3)与1)或2)限定的DNA序列具有90％以上的同源性，且具有启动子功能的DNA分子，其中

SEQ ID NO：1中所示序列为

gcagagggcg gaacaagtga acgaacgaac ggcgcccgag cattttcgtc ggcgtttctg 60

gaacggcttc tgtttctctc cactgtcgca gcggtggaga tctttcgtca actgagtttg 120

gagctgtctg ctctctctct ctctctctct ctctcccgtt cgcgtgcaga gctggagatc 180

aaactcaact ttttctttcg gtacagcgac tctccagtct cctcggtcga tcgtttctcc 240

tgttcccttc tgatgcgtgt gatcataaac ctggtatcat ttgattgaga ttgataataa 300

cctgctgtaa cttagcgaat taccagagtt actccgtttt gcttgtacag tttccggttt 360

ctttgccatt tcgtttacag atagcactca ttattatctc aacaaaatat acacaatttc 420

atttagtaac taagggcctg ttgggctgcc caggctgcga ctgccggcat gaacagtgcc 480

acattcactg tgcacagccg cggcgcttgc tgaataggcc ctaaattatc gtggaactgt 540

acgtcagtgt aataattgtt taatcacaac ctacaactaa agttgtgttt agatccaaac 600

ttcaattctt ttccatcaca tcacatgtca tacacacaca acttttcagt cacatcatct 660

ccaatttcaa ccaaaattta aactttgcgc tgaactaaac acagcctagt actccctccg 720

ttatatttca tattataagt tatttaattt ttttcttaat caaatactta caacaaattt 780

tacccttgtt ttttttaaaa cgatgctcga tcgatcgaga atttccatca ccgttttcat 840

aatcatcagt aaccacacct acaactggta caacacggtg atattttcaa cacgaaaagt 900

agttctgtca gtaccagttc cacgtcaaag aaaccacggc gattttctac cggtcggaga 960

attccgtcct tccgggacaa aatccacgcc aaccacaagc tcaccacaaa gagagatcag 1020

agatgccatc ggaatattct ccgtttccat ctcgttctgc attttcgtgg gctttgatta 1080

ttattcgtcg aaacttccca aactcgcgaa tttaccacgc gtgtcccgta tgatccctct 1140

cctctccatc gtacgttatc agcgactata aatacggcct cgactccgga caccttcttc 1200

ttcctgctgt tcagagcaac ggtagctgac agtgacggag ttcagcagct tcagcaatg 1259。
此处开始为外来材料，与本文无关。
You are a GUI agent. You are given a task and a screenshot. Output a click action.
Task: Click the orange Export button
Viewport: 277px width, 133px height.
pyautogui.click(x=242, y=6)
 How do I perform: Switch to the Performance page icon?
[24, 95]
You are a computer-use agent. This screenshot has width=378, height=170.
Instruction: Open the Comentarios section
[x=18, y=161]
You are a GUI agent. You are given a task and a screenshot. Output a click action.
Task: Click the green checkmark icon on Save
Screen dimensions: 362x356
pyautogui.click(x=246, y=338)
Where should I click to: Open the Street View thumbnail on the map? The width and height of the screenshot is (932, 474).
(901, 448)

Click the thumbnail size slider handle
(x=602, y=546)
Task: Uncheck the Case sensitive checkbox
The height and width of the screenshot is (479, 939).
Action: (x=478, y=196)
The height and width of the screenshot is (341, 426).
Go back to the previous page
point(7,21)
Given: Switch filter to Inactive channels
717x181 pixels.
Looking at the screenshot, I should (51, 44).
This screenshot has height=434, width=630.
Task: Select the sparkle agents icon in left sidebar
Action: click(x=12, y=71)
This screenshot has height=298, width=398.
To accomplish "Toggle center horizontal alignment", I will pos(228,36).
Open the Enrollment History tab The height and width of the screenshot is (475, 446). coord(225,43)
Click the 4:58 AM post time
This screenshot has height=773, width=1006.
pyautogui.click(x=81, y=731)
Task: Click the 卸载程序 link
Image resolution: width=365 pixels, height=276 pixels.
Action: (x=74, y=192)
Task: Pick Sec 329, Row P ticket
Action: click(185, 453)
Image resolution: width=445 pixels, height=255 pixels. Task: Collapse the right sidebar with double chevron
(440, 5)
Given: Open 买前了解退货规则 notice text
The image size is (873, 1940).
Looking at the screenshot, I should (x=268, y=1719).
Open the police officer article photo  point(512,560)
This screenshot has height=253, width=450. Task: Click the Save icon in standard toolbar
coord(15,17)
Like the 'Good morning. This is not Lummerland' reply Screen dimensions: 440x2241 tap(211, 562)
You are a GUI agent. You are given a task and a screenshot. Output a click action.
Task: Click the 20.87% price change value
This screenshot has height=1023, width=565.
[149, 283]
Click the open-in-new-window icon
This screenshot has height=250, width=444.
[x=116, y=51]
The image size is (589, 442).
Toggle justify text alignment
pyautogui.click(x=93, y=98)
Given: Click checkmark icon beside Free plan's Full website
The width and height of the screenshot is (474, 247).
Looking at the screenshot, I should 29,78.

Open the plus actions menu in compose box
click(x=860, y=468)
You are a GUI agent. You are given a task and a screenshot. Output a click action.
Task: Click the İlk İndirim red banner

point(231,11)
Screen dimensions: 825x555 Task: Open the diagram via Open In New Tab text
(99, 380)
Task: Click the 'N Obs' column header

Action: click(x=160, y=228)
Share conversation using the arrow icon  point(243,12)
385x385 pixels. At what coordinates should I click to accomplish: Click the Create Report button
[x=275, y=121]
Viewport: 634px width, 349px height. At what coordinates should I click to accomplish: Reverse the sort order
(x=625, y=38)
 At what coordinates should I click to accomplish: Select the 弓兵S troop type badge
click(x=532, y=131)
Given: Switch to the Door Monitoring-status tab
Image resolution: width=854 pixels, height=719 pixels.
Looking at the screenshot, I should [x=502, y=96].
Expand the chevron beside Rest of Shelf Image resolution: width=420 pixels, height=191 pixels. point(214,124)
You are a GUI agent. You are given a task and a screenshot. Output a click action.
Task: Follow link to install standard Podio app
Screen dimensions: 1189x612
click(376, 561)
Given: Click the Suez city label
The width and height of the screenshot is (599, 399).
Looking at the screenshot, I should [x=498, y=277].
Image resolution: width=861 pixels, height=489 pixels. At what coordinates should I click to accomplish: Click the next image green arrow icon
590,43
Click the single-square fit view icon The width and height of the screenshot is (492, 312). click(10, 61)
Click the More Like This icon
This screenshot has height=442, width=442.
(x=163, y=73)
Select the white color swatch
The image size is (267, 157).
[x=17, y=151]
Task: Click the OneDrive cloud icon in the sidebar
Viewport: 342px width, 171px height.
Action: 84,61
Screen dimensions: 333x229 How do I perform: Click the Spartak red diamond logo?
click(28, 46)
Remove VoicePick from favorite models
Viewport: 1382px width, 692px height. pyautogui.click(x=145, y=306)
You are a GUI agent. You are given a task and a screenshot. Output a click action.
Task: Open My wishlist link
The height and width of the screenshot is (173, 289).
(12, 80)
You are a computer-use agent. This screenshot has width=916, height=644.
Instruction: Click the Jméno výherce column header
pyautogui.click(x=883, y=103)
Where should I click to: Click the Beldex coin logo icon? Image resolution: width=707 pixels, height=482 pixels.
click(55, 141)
2.根据权利要求1所述的DNA片段，其特征在于，所述DNA片段提取自日本晴水稻。

3.根据权利要求1所述的DNA片段，其特征在于，所述DNA片段为水稻冷诱导强表达启动子，并且所述DNA片段为非组成型启动子，优选地，所述水稻冷诱导强表达启动子响应于长期冷胁迫而驱动目标基因表达，所述长期指的是大于12小时或大于24小时。

4.一组用于扩增权利要求1所述的DNA片段的全长或其任意片段的引物对，其特征在于，所述引物对包括第一引物和第二引物，所述第一引物的DNA序列包含片段：AAGCTTGCAGAGGGCGGAACAAGTGAAC；所述第二引物的DNA序列包含片段：GTCGACCATTGCTGAAGCTGCTGAACTC。

5.一种含有权利要求1所述的DNA片段的重组载体，其特征在于，所述重组表达载体为在植物表达载体pCAMBIA1391的多克隆位点插入权利要求1所述的DNA片段得到的重组质粒，在所述重组表达载体中，所述植物冷诱导强表达启动子POscold5连接于载体中待表达的基因序列的上游。

6.根据权利要求5所述的重组载体，其特征在于，所述待表达基因为耐寒基因。

7.一种表达盒，其特征在于，所述表达盒包含权利要求1中所述的DNA片段。

8.一种根据权利要求1中任意一项所述的DNA片段在培育转基因植物中的应用，其特征在于，所述应用包括：将根据权利要求1中所述的DNA片段连接于载体中待表达的基因序列上游，从而构建重组表达载体；将所述重组表达载体转化到植物细胞、组织或器官中进行培育。

9.根据权利要求8所述的应用，其特征在于，所述应用用于改良植物生长特性，所述植物为单子叶植物：水稻、玉米、小麦、大麦、高梁或燕麦。

10.根据权利要求8所述的应用，其特征在于，所述待表达基因为耐寒基因。